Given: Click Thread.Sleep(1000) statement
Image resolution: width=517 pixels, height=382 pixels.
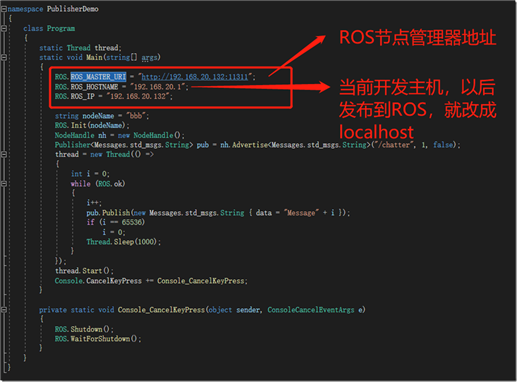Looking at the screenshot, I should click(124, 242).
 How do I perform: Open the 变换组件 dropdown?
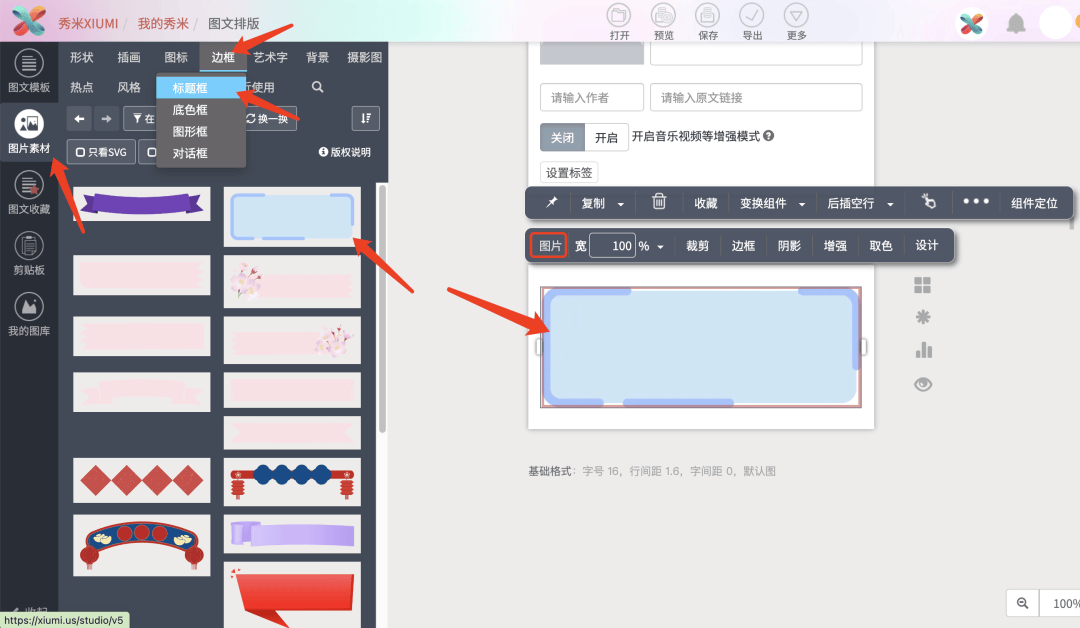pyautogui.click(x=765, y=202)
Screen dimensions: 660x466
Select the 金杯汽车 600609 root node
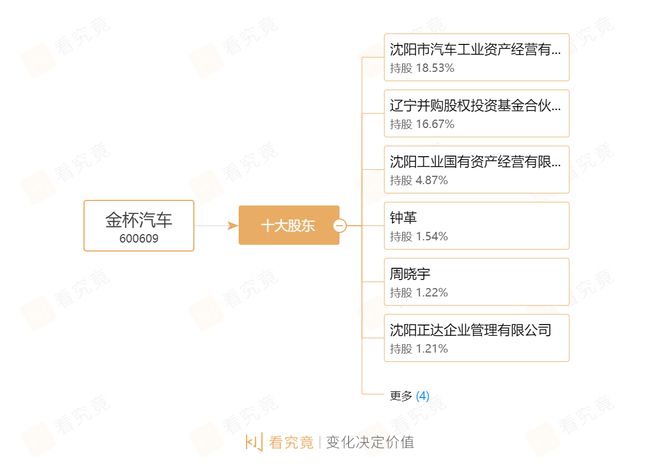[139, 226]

...

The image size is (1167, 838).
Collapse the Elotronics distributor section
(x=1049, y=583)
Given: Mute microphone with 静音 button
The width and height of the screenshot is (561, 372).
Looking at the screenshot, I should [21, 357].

## Instructions for the task:
Could you copy every line in the records that holds "Given"?

## Your solution:
Given: Click Thread.Sleep(1000) statement
Given: Mute microphone with 静音 button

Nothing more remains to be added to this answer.